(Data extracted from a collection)
= Beginning of Section =
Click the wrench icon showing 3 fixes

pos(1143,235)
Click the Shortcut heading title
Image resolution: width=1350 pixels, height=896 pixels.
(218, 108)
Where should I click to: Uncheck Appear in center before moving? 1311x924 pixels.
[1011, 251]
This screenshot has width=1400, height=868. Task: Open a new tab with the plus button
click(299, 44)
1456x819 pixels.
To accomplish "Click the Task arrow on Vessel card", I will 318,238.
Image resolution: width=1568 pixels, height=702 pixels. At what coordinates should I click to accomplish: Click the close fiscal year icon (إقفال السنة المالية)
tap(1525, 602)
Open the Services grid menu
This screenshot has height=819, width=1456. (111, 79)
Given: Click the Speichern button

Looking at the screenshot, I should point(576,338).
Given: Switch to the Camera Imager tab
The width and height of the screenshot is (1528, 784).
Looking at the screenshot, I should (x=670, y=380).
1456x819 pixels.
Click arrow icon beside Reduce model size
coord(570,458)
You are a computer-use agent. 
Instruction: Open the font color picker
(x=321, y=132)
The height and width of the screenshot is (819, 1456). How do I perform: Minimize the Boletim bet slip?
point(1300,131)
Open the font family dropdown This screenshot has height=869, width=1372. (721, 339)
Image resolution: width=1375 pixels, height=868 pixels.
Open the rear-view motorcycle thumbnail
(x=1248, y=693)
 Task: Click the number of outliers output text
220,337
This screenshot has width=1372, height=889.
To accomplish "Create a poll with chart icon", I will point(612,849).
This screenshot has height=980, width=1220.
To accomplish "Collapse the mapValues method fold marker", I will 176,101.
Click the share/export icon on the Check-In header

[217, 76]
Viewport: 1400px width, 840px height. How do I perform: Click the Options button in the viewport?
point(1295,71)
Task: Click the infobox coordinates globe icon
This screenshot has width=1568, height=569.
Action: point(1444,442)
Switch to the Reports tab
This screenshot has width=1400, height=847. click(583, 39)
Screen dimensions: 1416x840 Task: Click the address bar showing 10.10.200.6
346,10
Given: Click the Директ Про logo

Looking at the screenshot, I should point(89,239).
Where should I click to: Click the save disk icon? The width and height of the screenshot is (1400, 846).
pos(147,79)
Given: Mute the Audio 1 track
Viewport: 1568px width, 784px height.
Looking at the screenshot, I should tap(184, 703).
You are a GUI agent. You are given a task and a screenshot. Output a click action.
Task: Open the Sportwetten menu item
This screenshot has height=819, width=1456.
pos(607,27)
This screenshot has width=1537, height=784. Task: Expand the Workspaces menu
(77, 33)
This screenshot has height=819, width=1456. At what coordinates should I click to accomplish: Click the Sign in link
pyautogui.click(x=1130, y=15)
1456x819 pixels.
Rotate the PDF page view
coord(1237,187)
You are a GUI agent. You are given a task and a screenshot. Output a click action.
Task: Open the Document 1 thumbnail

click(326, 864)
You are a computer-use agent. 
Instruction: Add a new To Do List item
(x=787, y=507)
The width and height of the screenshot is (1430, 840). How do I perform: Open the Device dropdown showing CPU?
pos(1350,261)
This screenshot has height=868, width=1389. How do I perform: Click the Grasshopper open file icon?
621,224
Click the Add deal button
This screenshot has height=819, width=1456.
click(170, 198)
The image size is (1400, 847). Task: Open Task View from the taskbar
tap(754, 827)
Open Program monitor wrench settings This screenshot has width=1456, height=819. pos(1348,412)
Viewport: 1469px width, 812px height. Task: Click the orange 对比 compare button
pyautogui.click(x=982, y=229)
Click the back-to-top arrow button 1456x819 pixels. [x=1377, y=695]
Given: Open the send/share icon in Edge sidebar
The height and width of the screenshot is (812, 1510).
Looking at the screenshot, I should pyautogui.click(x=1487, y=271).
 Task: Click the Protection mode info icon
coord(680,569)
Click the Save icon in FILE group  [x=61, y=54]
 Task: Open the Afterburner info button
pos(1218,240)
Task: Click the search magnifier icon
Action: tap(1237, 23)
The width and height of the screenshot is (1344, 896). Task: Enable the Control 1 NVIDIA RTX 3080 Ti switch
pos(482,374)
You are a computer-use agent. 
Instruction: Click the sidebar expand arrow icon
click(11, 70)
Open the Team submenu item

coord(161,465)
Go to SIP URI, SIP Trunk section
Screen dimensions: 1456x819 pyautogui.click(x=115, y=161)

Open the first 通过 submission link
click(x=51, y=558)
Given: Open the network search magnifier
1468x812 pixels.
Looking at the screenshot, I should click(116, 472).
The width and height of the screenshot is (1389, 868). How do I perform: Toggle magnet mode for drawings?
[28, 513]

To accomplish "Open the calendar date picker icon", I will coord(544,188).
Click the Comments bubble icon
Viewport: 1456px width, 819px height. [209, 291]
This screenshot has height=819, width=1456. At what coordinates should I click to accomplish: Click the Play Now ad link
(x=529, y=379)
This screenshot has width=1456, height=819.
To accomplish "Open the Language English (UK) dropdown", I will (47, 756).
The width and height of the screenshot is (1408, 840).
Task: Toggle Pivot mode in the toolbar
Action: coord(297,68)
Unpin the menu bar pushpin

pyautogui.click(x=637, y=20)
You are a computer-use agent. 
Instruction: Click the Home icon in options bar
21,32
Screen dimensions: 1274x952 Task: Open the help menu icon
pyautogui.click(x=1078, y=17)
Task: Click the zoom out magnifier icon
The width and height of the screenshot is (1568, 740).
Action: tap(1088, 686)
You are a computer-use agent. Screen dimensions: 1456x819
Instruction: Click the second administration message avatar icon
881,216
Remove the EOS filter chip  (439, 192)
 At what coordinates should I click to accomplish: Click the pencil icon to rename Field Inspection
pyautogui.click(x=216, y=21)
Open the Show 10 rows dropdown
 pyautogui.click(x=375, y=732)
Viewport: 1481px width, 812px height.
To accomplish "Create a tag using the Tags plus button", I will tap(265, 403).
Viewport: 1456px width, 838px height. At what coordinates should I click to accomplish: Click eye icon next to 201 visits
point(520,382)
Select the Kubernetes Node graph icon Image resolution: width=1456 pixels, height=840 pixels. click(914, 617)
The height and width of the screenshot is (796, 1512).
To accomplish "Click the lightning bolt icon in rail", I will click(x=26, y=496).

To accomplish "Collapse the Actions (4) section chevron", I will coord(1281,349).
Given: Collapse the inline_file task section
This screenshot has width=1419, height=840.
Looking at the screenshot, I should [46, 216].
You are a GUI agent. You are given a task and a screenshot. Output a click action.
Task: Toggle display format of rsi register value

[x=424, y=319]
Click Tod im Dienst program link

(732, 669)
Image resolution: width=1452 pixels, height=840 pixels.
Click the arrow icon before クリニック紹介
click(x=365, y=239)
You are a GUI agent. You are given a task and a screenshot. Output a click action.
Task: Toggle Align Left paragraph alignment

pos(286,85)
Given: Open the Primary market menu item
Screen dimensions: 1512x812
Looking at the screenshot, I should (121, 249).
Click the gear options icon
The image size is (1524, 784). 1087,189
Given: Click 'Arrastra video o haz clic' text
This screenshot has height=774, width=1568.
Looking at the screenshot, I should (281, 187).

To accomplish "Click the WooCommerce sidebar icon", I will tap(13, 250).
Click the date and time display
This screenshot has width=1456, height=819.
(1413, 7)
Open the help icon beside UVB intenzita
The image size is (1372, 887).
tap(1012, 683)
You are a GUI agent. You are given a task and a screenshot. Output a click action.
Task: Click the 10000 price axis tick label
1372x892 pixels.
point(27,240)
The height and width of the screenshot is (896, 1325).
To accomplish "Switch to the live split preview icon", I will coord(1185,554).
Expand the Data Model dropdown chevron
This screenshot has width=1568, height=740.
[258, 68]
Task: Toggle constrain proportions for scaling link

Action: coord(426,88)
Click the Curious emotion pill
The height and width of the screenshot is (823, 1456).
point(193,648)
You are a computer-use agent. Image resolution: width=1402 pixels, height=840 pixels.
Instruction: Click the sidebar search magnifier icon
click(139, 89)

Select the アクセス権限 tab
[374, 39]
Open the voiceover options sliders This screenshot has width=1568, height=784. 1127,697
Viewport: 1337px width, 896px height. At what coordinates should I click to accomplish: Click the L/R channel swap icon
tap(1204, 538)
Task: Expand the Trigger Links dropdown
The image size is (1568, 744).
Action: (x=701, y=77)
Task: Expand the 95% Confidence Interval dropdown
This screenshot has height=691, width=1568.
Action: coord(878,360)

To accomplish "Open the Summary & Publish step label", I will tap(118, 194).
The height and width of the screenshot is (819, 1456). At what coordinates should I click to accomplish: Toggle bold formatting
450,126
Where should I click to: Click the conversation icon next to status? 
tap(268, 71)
= End of Section =
## Work instruction
Copy each line above containing the string "Collapse".

## Expected answer
To accomplish "Collapse the mapValues method fold marker", I will 176,101.
To accomplish "Collapse the Actions (4) section chevron", I will coord(1281,349).
Given: Collapse the inline_file task section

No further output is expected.